Blues also found a home in the hilly area between the Coastal Plain and the Appalachian Mountains from Georgia to Virginia. Piedmont blues is characterized by a syncopated guitar technique that is comparable in sound to ragtime piano. The style features a fingerpicking method in which the thumb plays the bass strings while the fingers provide the melody on the treble strings.
Piedmont blues is a little more upbeat than the Delta blues. As Freddie Vanderford explained, the Piedmont performers discovered that more lively music garnered larger tips than mournful songs.
In the early twentieth century, influential artists such as Blind Boy Fuller, Blind Blake, and Blind Willie McTell made Piedmont blues increasingly popular. Freddie said that the blind musicians had made a significant contribution in shaping the style. Women were also masters of Piedmont guitar style, including Etta Baker from Morganton, North Carolina, and Elizabeth Cotton, who’s “Freight Train” is one of the best recognized blues tunes.
A fingerpicking guitarist, Pink Anderson was born in Laurens but raised in Greenville and Spartanburg. He played for thirty years as part of a medicine show, Dr. Kerr’s Indian Remedy Company. Pink entertained crowds with an old Gibson J-50 guitar and a harmonica while Kerr tried to sell a concoction purported to remedy every ailment. Pink Anderson is buried in the Lincoln Memorial Gardens in Spartanburg.
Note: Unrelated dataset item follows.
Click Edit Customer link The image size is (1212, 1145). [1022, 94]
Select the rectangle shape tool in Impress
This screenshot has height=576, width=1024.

Pink also played with Peg Leg Sam, a harmonica player from the West Springs area of Union County. Peg Leg Sam got his nickname, following an accident while traveling as a hobo in 1930. He mentored Freddie Vanderford, who played a few gigs with Pink Anderson’s son, Little Pink.
The Piedmont Blues influenced other popular musicians such as Ray Charles, Doc Watson, and Paul Simon. Janis Joplin and Bonnie Raitt also adopted the style as their own.
Meeting Freddie Vanderford opened a door into the rich musical heritage of the Upstate. He recalled stories about Reverend Gary Davis from Grey Court, Baby Tate who lived behind Spartanburg’s Varsity Drive-in, and Josh White from Greenville.
He told me that Brownie McGhee got his start playing at tobacco barn auctions and that Sonny Terry played the harmonica upside down.
I was given a copy of Freddie’s CD entitled “Greasy Greens.” The greater gift to me is that I now know Freddie. He is one more reason to love the Piedmont and the blues.